What does the presence of non-collinearity of annihilation photons and finite positron range affect in PET?

The presence of non-collinearity of annihilation photons and the finite positron range significantly impacts positional accuracy in Positron Emission Tomography (PET).

In a perfect scenario, when a positron from a radiopharmaceutical decays, it annihilates with an electron, resulting in the emission of two 511 keV gamma photons. These photons should ideally travel in opposite directions along the same line (collinear).
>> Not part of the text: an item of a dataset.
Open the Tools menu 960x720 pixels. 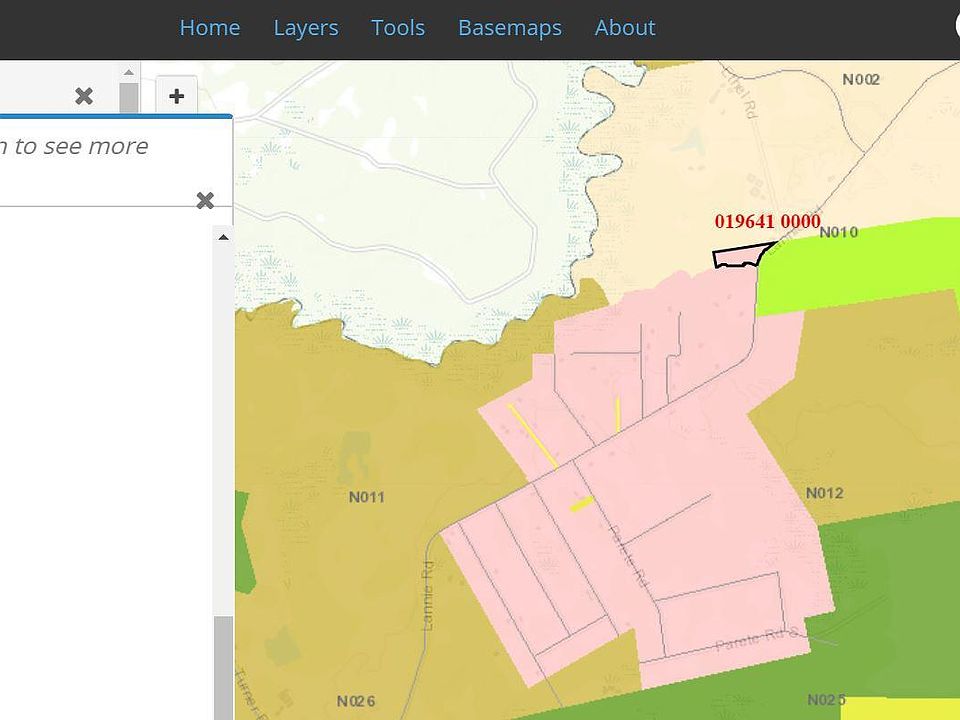tap(397, 28)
However, due to slight deviations from this perfect alignment (non-collinearity) and the fact that positrons do not travel an infinite distance before annihilation (finite positron range), the detected photons may not accurately reflect the true origin of the annihilation event.

When these factors come into play, the system's ability to pinpoint where the annihilation occurred in the body becomes compromised. This leads to inaccuracies in the image, as the detected signals are not aligned with the actual source of the radiation. Consequently, the reconstruction of images reflects these inaccuracies, resulting in potential blurring or misrepresentation of structures in the imaging outputs, thereby impacting overall diagnostic quality.

Thus, positional accuracy is notably affected by these phenomena, reinforcing the importance of understanding how the physical attributes of annihilation photons and positron interactions influence PET imaging.